Vascular disease entities manifest in various forms, and are particularly dangerous when high-flow arterial systems erroneously communicate directly with venous systems. Arteriovenous malformations (AVMs) are vascular deformities involving fistula formation of arterial to venous structures without an intervening capillary bed. Such anomalies can prove fatal as the high arterial flow can disrupt the integrity of venous walls, thus leading to sequelae such as hemorrhage. The central nervous system (CNS) is particularly sensitive to such insults as intracranial hemorrhage secondary to AVM rupture can prove profoundly disabling or deadly. Diagnosis of these lesions can prove challenging, as intracranial AVMs represent a heterogeneous vascular pathology with various presentations and symptomatology, as well as a wide variation in severity of the effect of an AVM on a patient's overall well-being. The literature suggests that most brain AVMs (bAVMs) are identified following evaluation of the etiology of acute cerebral hemorrhage, or incidentally on imaging associated with seizure or headache workup (Hofmeister et al., 2000; Conger et al., 2015). As reinforced by Conger et al. (2015), subsequent to detection of the AVM, history and physical examination coupled with critical imaging, including computed tomography (CT), magnetic resonance imaging (MRI), and catheter angiogram, allow neurosurgeons to form a clinical picture of the AVM patient as well as visualize the structure and hemodynamics of the vascular malformation (Conger et al., 2015).

While the aforementioned studies have shown concordance in estimates of annual risk of rupture, variability among lesions and patient populations presents inherent challenges to generalizability and comprehensively predicting risk of rupture, as illustrated in various studies on the natural history of bAVMs (Pollock et al., 1996; Stapf et al., 2001; Stefani et al., 2002; Fullerton et al., 2005; Kim et al., 2010; Laakso et al., 2010; Gross and Du, 2013).

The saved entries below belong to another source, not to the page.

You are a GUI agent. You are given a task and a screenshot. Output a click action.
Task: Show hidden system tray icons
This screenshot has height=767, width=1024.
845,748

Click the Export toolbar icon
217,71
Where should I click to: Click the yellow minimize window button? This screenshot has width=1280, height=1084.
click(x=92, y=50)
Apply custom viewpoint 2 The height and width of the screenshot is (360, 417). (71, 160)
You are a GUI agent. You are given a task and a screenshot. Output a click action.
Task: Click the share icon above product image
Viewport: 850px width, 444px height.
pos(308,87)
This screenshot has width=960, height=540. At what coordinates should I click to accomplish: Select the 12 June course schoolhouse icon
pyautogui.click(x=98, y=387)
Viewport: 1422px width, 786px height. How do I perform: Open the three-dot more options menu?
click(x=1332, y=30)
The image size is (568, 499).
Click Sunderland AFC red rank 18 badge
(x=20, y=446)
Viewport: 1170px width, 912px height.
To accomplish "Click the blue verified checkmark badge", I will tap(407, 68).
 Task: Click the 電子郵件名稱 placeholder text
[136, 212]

Multiple scales have been formulated to predict the morbidity and mortality associated with AVMs and the associated risk of intervention. Spetzler and Martin (1986), in their seminal paper on bAVMs, proposed a grading system based on size, venous drainage, and eloquence of brain adjacent to the malformation. The five-point scale assigns a score as follows: for size, <3 cm=1 point, 3–6 cm=2 points, >6 cm=3 points; for location, eloquent brain=1 point, noneloquent=0 points; for venous drainage, deep venous drainage=1 point, not deep venous drainage=0 points. Applying this scheme, higher scores translate to higher Spetzler–Martin grade, which corresponds to greater risk of morbidity and mortality with microsurgical removal of the lesion. (See Figure 1.1 for an example of Spetzler–Martin grade 3 AVM on preoperative imaging, intraoperative photos, and intraoperative fluorescence angiography processing.)